We will use a postgreSQL database and the ORM Diesel

Set up Diesel

In the Cargo.toml:

# ...
[dependencies]
rocket = "0.4.0"
diesel = { version = "1.0.0", features = ["postgres"] }
dotenv = "0.9.0"

[dependencies.rocket_contrib]
version = "*"
default-features = false
features = ["tera_templates", "serve", "diesel_postgres_pool"]

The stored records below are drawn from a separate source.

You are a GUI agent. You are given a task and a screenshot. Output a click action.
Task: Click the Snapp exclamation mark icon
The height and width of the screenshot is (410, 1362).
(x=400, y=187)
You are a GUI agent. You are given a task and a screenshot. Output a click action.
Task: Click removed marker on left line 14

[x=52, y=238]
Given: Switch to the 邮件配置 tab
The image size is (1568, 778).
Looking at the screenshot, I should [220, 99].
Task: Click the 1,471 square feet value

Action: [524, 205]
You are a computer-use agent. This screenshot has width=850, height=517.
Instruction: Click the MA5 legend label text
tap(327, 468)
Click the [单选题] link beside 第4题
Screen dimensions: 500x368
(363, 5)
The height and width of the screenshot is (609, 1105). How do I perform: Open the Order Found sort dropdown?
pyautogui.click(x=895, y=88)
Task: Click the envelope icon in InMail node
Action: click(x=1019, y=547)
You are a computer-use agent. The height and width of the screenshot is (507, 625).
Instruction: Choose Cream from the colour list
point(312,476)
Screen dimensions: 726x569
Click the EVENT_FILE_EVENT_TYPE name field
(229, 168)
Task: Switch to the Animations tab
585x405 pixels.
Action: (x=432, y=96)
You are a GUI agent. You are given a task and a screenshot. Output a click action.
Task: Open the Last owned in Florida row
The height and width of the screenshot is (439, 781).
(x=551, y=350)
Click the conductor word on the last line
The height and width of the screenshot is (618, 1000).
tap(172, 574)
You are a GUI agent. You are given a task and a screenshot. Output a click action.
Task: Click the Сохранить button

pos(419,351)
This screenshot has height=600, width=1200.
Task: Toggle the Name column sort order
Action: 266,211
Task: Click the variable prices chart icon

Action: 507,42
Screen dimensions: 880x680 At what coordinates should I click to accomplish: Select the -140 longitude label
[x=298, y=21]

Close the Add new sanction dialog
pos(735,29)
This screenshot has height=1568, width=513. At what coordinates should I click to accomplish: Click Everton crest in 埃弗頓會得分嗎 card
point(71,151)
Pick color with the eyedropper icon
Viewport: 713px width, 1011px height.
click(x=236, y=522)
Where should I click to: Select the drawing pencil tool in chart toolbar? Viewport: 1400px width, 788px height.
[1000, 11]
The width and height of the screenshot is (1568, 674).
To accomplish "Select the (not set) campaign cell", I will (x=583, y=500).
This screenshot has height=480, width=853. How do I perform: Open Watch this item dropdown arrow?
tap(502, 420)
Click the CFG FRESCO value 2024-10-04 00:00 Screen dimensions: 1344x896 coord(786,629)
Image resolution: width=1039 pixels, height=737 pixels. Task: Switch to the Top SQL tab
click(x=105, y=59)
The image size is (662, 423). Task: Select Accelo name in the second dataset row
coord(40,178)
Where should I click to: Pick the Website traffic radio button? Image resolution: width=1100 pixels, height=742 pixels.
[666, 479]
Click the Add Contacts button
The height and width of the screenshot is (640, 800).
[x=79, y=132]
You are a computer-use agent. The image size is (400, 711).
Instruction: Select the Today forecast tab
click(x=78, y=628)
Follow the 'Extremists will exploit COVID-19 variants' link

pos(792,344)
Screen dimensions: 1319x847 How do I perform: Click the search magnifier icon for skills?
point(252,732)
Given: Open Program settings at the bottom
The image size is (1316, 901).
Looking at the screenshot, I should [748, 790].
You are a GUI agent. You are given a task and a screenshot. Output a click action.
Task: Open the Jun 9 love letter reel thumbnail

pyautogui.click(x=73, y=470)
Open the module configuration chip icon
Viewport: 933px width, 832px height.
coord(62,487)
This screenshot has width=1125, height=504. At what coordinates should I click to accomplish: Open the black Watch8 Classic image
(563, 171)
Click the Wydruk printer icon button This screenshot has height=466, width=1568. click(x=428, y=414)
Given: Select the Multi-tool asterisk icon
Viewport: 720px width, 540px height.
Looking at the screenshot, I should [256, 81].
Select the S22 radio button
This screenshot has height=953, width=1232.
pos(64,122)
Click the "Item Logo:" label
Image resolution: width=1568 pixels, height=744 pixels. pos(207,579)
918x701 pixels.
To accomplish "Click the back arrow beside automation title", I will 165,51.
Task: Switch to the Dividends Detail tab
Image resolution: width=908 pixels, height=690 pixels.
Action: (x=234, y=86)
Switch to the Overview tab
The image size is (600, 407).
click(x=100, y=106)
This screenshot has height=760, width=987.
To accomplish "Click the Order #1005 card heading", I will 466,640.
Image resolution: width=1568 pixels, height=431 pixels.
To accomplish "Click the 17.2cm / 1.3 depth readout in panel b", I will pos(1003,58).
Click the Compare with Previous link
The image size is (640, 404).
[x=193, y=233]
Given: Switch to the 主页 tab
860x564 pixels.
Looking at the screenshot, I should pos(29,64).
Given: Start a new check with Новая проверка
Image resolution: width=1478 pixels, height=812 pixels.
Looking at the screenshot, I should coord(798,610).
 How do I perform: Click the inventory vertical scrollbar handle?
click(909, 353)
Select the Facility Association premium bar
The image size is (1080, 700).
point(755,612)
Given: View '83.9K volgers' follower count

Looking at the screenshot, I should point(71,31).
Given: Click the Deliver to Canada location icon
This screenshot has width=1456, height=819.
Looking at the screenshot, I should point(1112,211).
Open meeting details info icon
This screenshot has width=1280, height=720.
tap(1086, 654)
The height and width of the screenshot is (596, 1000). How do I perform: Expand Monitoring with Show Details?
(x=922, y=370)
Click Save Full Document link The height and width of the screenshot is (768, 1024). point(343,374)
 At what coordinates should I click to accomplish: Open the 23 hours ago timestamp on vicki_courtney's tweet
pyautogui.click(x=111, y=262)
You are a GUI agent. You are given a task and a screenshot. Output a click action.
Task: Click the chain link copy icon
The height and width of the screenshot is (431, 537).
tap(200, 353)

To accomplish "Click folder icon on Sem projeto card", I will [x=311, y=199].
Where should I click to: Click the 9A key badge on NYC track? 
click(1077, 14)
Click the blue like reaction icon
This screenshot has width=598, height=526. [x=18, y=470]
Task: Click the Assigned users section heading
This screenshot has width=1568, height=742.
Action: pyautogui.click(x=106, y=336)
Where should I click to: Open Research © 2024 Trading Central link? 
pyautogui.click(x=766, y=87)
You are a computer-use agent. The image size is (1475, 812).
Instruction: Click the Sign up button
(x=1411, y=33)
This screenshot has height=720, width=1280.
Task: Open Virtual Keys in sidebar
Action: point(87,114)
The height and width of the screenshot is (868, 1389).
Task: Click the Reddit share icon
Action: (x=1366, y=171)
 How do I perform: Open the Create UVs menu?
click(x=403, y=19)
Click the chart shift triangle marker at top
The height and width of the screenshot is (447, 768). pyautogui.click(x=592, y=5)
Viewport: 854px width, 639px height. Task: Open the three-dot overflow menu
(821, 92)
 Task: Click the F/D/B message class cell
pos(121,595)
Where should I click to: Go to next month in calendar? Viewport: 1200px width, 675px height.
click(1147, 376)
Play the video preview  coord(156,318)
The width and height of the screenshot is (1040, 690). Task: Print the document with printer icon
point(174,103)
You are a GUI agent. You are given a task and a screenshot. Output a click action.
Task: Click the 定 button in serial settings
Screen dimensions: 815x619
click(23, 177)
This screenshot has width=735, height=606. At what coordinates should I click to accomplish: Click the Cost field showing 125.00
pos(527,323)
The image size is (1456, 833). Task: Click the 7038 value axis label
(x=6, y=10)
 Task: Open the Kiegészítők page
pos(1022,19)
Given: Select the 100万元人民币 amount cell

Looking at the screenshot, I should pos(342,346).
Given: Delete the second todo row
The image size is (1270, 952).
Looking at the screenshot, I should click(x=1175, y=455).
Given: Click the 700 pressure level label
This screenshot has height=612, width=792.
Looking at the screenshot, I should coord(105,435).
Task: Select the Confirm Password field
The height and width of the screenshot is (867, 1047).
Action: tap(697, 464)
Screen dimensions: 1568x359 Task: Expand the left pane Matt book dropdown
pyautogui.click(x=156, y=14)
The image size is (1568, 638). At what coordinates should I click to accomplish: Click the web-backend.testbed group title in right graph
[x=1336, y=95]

Then we use Rocket configuration file, Rocket.toml and place these lines inside it:

[global.databases]
postgres_logs = { url = "postgres://username:password@localhost/rocket_blog" }

We also install Diesel CLI tool, diesel_cli but just for postgreSQL:

cargo install diesel_cli --no-default-features --features postgres

Then, we tell Diesel where to find our database using a .env file:

echo DATABASE_URL=postgres://username:password@localhost/rocket_blog > .env

Next, we create our database:

diesel setup

Then, we create our User table. First we create the migration:

diesel migration generate create_users

Creating migrations/2019-02-04-135651_create_users/up.sql
Creating migrations/2019-02-04-135651_create_users/down.sql

Two files have been created by Diesel in migrations/2019-02-04-135651_create_users/ one to apply apply the migration and one to revert it. We write then the SQL for both migrations.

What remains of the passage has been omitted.